El presidente de la Liga Correntina de Fútbol, Pablo Alonso, analiza el cambio en la práctica deportiva de los niños y jóvenes, que pasó de la calle a los clubes, y la nueva responsabilidad de las instituciones en su formación.
El deporte fue históricamente una herramienta en la formación de niños y jóvenes. Según el presidente de la Liga Correntina de Fútbol, Pablo Alonso, los tiempos cambiaron y también la manera de vivir y practicar el deporte.
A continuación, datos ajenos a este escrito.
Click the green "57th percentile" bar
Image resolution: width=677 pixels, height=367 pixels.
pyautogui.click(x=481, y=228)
Durante muchos años, la calle fue la primera cancha. Los chicos salían de sus casas y jugaban durante horas, aprendiendo jugando, compartiendo con amigos y resolviendo diferencias, muchas veces sin la presencia de un adulto. Ese deporte espontáneo y cotidiano que formó a varias generaciones hoy prácticamente se perdió.
La realidad actual es diferente. Por distintos motivos, el deporte se trasladó de la calle a los clubes. Hoy los chicos practican fútbol, básquet, hockey, vóley, natación y otras disciplinas dentro de instituciones, con horarios, profesores, entrenadores y espacios organizados.
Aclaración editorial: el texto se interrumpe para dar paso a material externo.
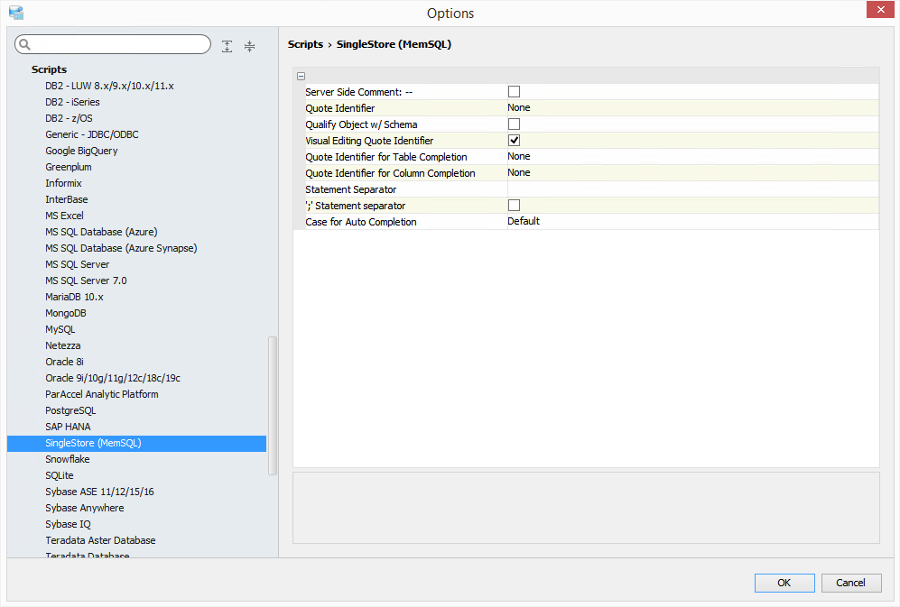Click OK to confirm options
En este nuevo escenario, los clubes cumplen un papel más importante que antes. No son solo lugares donde los chicos practican un deporte, sino espacios donde se encuentran, hacen amigos, aprenden a convivir con otros y construyen un sentido de pertenencia. En una sociedad donde muchas relaciones pasan por una pantalla, el club ofrece el encuentro cara a cara, la charla, el compañerismo, compartir una alegría o superar juntos una derrota. Allí se generan vínculos que muchas veces duran toda la vida y son fundamentales para su crecimiento y formación.
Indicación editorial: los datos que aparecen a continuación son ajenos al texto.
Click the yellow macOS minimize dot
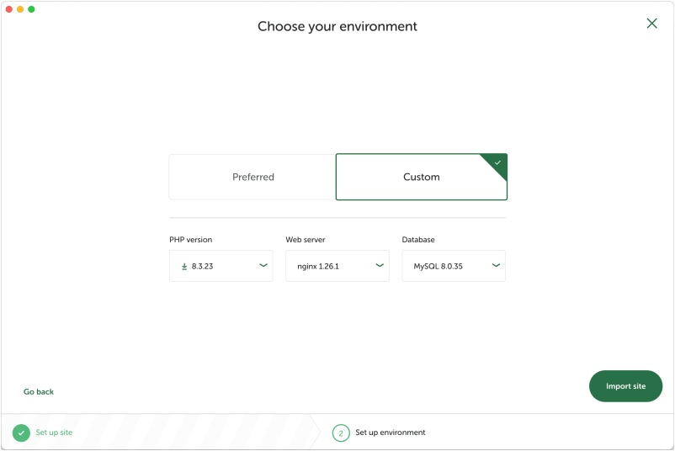Viewport: 675px width, 451px height. (20, 9)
Esta nueva realidad también genera una responsabilidad mayor para los clubes y para quienes tienen la tarea de estar al frente de los chicos. Ya no alcanza solo con enseñar una técnica, preparar un equipo o buscar un resultado. También hay que formar, acompañar, contener y educar a través del deporte.
En tiempos donde las pantallas, los celulares y las redes sociales ocupan muchas horas de la vida de los chicos, lograr que vayan a entrenar, compartan con sus compañeros, se esfuercen por mejorar y se sientan parte de un equipo tiene un valor enorme.
También cambiaron las formas de entrenar y acompañar. Hoy existe mayor preparación, tecnología y una mirada más integral sobre el deportista: se entiende mejor la importancia de la alimentación, el descanso, la preparación física y el acompañamiento emocional.
Sin embargo, hay algo que no cambió: los valores que transmite el deporte. El respeto, el compañerismo, la disciplina, el esfuerzo, la solidaridad, aprender a ganar y, fundamentalmente, aprender a perder y volver a intentarlo.
Quizás ya no se vean tantas pelotas rodando por las calles como antes. Por eso, según Alonso, hay que cuidar, acompañar y fortalecer los lugares donde hoy los chicos eligen hacer deporte.
Detrás de cada chico que entra a un club no solo puede haber un futuro deportista, sino una persona que está aprendiendo a crecer, a formarse, a convivir, a respetar y a prepararse para la vida.
Por eso, cuando se habla de deporte, no se habla solamente de competencia o resultados, sino de educación, valores, oportunidades y formación de mejores personas.